¿Qué se hizo con la madera del bosque que se quemó entre Olloki y Alzuza?
El monte entre Olloki y Alzuza ardió en julio de 2023. Ahora, el paraje incendiado ha sido talado y será reforestado, mientras que la madera que no llegó a consumirse se ha vendido. ¿Es lo habitual? ¿En qué se emplea? Medio Ambiente responde.


Actualizado el 18/02/2024 a las 11:37
El 14 de julio de 2023, a escasas horas del Pobre de Mí sanferminero, saltaron todas las alarmas. Un potente incendio se declaraba en una zona de cultivo y bosque entre Olloki (Esteribar), Alzuza (Egüés) y Huarte. Las llamas alcanzaron varios metros de altura en un pinar muy próximo a las urbanizaciones y, por fortuna, pudieron controlarse rápido sin lamentarse daños personales. No así medioambientales, pues 69 hectáreas se vieron afectadas por el fuego, 50 de ellas forestales. Una superficie amplia y muy visible por su especial localización, que en pocas horas tornó su color del verde al negro. Y así ha permanecido hasta fechas recientes, en las que una tala casi completa de la zona afectada ha dejado limpio de arbolado el terreno. Un bosque quemado cuya madera será aprovechada, algo que puede sorprender pero que es algo habitual.

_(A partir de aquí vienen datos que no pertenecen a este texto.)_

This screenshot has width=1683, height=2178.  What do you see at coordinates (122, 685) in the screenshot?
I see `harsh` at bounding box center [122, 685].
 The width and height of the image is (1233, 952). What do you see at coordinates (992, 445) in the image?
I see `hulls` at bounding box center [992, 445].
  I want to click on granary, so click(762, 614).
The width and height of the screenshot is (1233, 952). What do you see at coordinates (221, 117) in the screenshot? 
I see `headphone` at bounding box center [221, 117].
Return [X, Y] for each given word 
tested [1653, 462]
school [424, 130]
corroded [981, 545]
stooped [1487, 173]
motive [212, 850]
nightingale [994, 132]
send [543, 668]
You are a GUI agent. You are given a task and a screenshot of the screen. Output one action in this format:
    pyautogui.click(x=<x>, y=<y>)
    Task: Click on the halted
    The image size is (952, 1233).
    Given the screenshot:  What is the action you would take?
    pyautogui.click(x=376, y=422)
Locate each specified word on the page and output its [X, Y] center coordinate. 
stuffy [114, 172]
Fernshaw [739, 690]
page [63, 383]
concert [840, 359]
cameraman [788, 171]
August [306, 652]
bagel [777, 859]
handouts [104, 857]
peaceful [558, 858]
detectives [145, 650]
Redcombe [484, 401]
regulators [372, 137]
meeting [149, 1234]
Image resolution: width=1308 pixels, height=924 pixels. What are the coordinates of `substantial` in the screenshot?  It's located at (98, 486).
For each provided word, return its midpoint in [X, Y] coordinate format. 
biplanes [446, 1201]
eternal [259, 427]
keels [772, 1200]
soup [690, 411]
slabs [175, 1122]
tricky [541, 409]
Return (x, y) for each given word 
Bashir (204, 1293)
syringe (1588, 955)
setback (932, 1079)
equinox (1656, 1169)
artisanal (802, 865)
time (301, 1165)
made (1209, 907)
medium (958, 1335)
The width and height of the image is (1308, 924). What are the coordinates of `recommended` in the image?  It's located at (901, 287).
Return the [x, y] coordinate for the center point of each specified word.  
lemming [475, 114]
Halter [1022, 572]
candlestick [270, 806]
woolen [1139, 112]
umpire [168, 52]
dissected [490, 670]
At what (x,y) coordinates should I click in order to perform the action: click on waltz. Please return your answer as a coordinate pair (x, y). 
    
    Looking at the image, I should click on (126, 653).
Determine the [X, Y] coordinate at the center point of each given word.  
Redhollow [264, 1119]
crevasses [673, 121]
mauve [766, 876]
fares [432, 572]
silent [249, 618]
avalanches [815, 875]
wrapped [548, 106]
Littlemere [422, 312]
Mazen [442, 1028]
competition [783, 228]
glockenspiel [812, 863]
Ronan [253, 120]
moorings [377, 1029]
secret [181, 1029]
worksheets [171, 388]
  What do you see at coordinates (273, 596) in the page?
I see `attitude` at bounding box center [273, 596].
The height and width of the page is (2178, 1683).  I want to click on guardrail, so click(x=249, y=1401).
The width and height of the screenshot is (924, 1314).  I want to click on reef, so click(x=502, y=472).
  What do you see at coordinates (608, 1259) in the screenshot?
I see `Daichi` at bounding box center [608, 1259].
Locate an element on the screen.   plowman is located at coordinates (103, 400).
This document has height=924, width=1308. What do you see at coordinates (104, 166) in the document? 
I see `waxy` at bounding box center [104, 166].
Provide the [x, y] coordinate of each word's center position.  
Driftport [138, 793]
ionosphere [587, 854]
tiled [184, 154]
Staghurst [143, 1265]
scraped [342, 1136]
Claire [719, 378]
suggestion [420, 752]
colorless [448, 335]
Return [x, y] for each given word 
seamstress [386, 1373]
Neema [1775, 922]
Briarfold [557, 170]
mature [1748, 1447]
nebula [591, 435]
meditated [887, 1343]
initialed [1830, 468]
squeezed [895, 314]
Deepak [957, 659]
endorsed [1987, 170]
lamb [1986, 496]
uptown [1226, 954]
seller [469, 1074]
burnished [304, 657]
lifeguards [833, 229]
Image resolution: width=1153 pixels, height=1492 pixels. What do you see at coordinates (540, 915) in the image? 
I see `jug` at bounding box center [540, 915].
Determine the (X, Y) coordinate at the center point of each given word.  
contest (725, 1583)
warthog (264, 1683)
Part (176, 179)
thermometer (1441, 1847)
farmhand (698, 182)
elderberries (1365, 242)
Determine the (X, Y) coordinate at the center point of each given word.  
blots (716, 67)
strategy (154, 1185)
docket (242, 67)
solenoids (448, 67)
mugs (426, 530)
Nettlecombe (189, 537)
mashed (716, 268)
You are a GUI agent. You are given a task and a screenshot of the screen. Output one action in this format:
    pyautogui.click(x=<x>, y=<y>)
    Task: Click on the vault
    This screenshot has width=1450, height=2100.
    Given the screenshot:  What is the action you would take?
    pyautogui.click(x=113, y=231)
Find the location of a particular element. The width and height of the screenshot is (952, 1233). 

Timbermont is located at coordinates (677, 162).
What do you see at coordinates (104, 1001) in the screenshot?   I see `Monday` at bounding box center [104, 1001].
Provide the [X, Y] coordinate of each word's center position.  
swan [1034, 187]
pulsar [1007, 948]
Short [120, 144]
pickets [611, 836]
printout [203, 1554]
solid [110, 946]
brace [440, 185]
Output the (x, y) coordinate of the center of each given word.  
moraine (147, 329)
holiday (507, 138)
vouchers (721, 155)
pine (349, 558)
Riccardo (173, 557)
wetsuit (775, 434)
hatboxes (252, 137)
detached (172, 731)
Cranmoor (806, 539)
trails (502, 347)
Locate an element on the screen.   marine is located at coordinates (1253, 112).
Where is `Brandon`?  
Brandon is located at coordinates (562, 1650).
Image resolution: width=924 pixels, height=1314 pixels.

Así lo confirma Mikel Repáraz Chacón, técnico de la Sección de Gestión Forestal del departamento de Desarrollo Rural y Medio Ambiente del Gobierno de Navarra. “El de Olloki-Alzuza fue un incendio sonado por fechas y ubicación. Afectó a unas 70 hectáreas frente a las más de 16.000 de los graves incendios que hubo por toda la zona media navarra el verano anterior”, compara.
Y refiere que en todos los casos se han llevado a cabo talas posteriores de arbolado. “Pero se intenta no cortar la totalidad. Los árboles tienen distinta respuesta al fuego. Pueden ser especies rebrotadoras, como encinas, robles, quejigos o coscojas, o especies diseminadoras, como los pinos. E incluso entre los pinos hay diferencias, pues el pino halepensis o alepo (en la Ribera) explota con fuerza sus piñas con temperaturas altas, esparce así semillas y al tiempo rebrotan, mientras que el pino laricio, como el que había en Olloki (fruto de una repoblación de hace unos 60 años), no tiene esa capacidad tan espectacular. Por eso, lo normal es que las especies rebrotadoras sean las que no se cortan y el resto sí”, aclara.
LA MADERA Y EL FUEGO
“Es habitual pensar que en un incendio la madera del árbol se consume, pero no es así”, remarca Repáraz. “Sufre la hojarasca y el exterior, pero el interior del tronco no se quema. La madera queda en pie y, apagado el fuego, entran en acción los insectos xilófagos, que se aprovechan de la debilidad del árbol. Pero si vamos nosotros antes y cortamos el arbolado, esa madera aún puede tener aceptación comercial”, dice. Pero matiza. “Se talan los árboles que no reaccionan tras el incendio, que están muertos. Si se ve algún atisbo verde en la copa, se dejan”.
De los incendios de 2022, sobre 13.038 hectáreas de superficie forestal afectadas se talaron 2.743. En el caso de Olloki-Alzuza, “casi todo”, 39 de 50 hectáreas forestales (la mayoría pino laricio).
¿Qué usos puede tener la madera procedente de un incendio? “Según el nivel de afección. Si está muy dañada, para biomasa. Si no, puede ir a una serrería y tener valor añadido como producción de tablones o embalajes”.
En el monte, “toda superficie tiene propietario”. “Tras el fuego, desde el departamento hacemos una valoración y aconsejamos cómo proceder. Si hay que talar, lo autorizamos. En Olloki-Alzuza, aconsejamos a las entidades locales propietarias de suelo comunal la venta de la madera mediante subasta pública, y también a propietarios privados”. Resultaron 4.674 m3 de madera aprovechable.
¿Y qué viene después? “Toca repoblar, con un plazo de 2 años, y la ley marca que al menos un 25 % de las especies sean vegetación potencial de la zona. En Olloki-Alzuza se pueden poner especies ripícolas (fresnos o alisos) cerca de regatas, y también robles mediterráneos, quejigos o encinas en las vaguadas o suelos más frescos y profundos. Si son especies regeneradoras ante el fuego, mejor”.